Como a senhora entrou na área política?
Não era uma pessoa da política partidária, apesar de, mesmo sem perceber, a gente acabar fazendo política todos os dias. Venho de uma formação de cabeleireira, por muitos anos trabalho com a indústria cosmética, fazendo workshops e divulgações, até que resolvi abrir um salão e logo depois uma escola, onde formo barbeiros, cabeleireiros, manicures e esteticistas. No ano passado, com a pandemia, fiquei fechada por diversos meses e todo dia recebia a ligação de profissionais que estavam em situação difícil por não poderem atuar. Eu me filiei (ao PT) no ano passado para poder pensar em políticas públicas para essa categoria.

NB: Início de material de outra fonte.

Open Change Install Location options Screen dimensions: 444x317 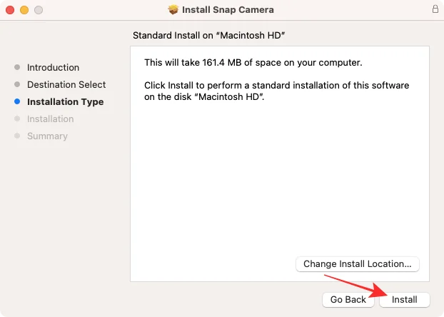pos(357,264)
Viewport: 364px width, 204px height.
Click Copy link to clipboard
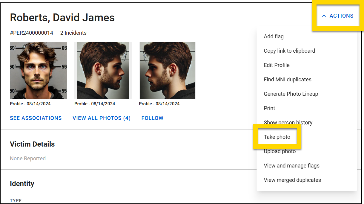[289, 51]
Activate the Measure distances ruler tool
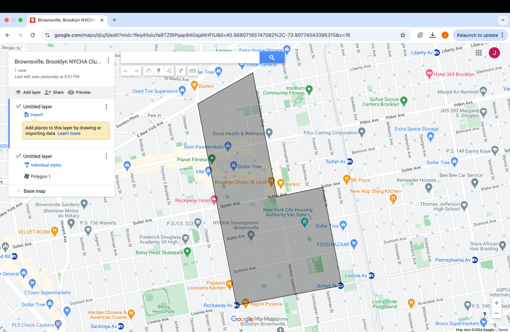Viewport: 510px width, 332px height. coord(192,71)
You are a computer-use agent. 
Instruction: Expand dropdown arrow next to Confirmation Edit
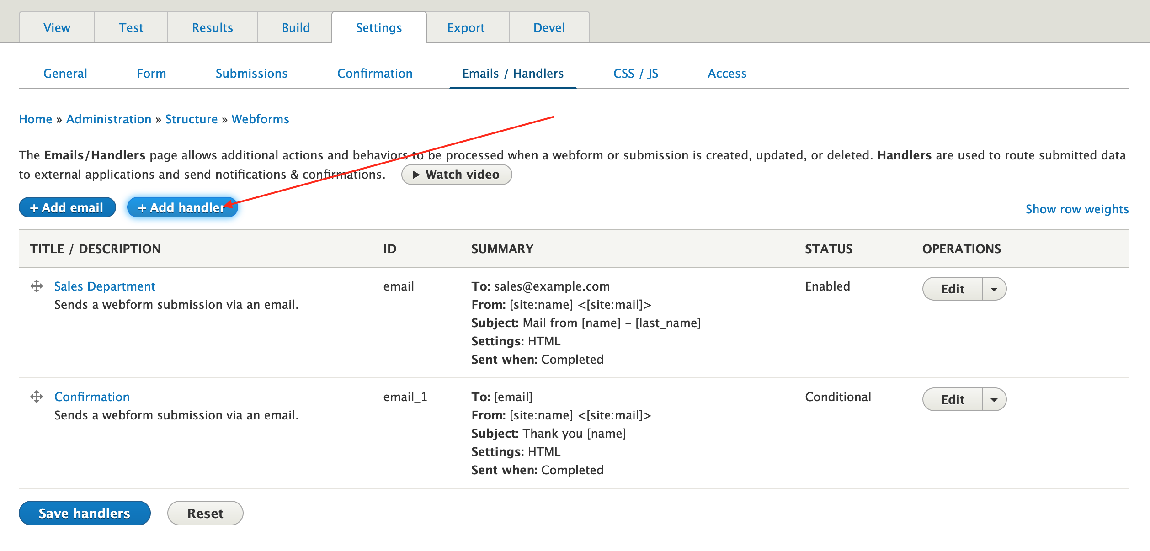point(994,400)
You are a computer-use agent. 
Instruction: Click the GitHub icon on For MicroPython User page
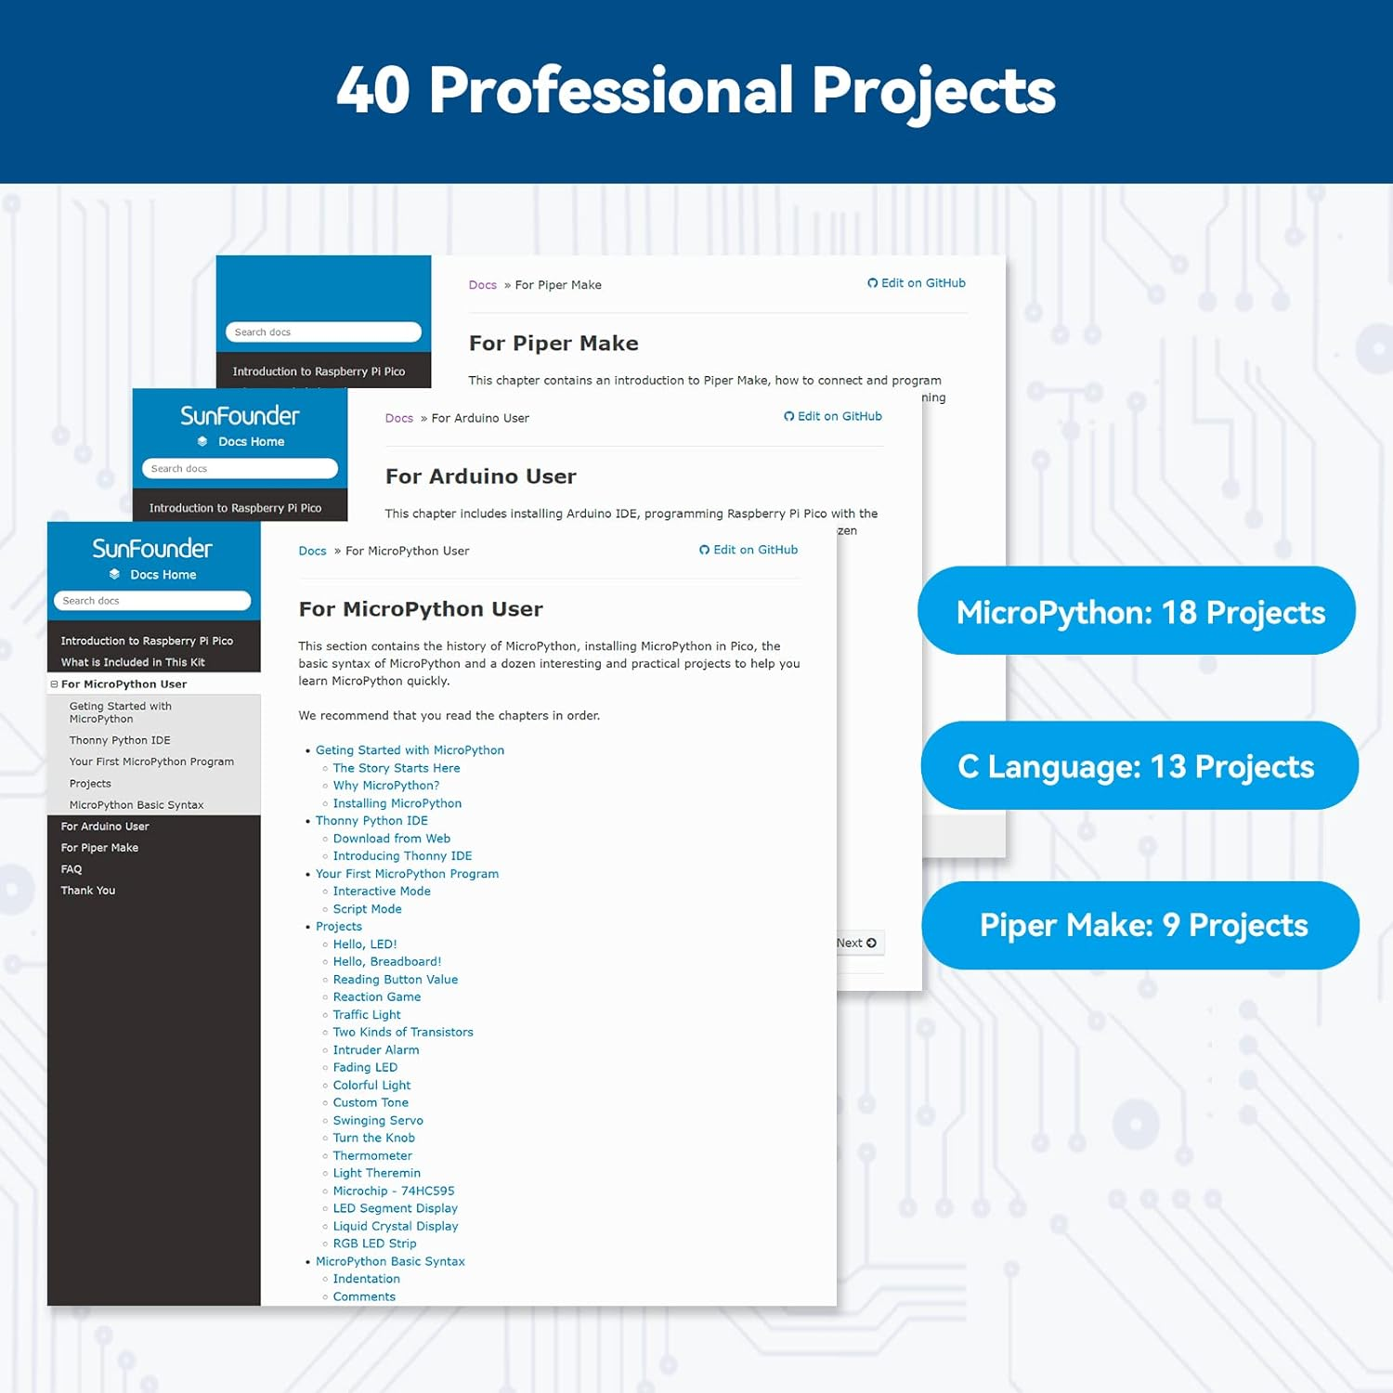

Inicialmente, ia buscar isso com uma candidatura a vereadora, para propor projetos dentro da área de beleza e cosméticos de Diadema.

O que te motivou a aceitar o convite para ser candidata a vice-prefeita?
A oportunidade de conseguir além do que já tinha como projeto, como vereadora. Os planos aumentam, as oportunidades também e por acreditar que é possível, que a gente deve ter não apenas uma mulher no cargo de vice-prefeita, mas também uma pessoa nova, politicamente falando, que possa somar com a experiência.

A senhora é a primeira mulher negra a ocupar um cargo no Executivo do Grande ABC. Qual a importância disso?
Total. Acho que é a oportunidade de abrir o caminho. Meu papel é justamente de desbravar, oferecer oportunidade para que outras mulheres negras possam assumir. Muitas têm total condição e conhecimento, também podem assumir um cargo como eu, mas talvez falte um pouco, não digo coragem, mas falte a essa mulher se enxergar. De repente, pela minha imagem, essas mulheres se vejam e também possam alcançar.

A senhora também é uma mãe solo, empreendedora e umbandista. De que forma tudo isso deve se refletir no seu trabalho como vice-prefeita de Diadema?
Vai refletir totalmente na questão de que, como mãe, gosto de cuidar. Espero que os outros filhos e as outras crianças possam ter o mesmo cuidado que dou para minha filha. Vou ser como uma mãe para o município. Como religiosa, acho que a fé e o foco vão entrar junto comigo dentro deste governo, de uma forma amorosa, de uma forma sem preconceitos, no qual a gente possa unir todas as religiões. Acho que com as pessoas se sentindo dentro de um coletivo é mais fácil para a gente alcançar os objetivos. A religiosidade vai entrar justamente para colocar a questão de uma cidade laica, onde as pessoas possam perder o preconceito. Quando a gente fala de religiões de matriz africana há uma certa tendência a isso. E com esse jeito, com esse carinho, vou poder colocar essas questões em pauta de uma forma que todo mundo possa se unir. Como empreendedora, é o que sempre digo, a gente precisa ter estudos, trazer oportunidades principalmente para os jovens e as crianças porque é a partir disso que vamos conseguir ter um País, um Estado e um município com menos desigualdade social.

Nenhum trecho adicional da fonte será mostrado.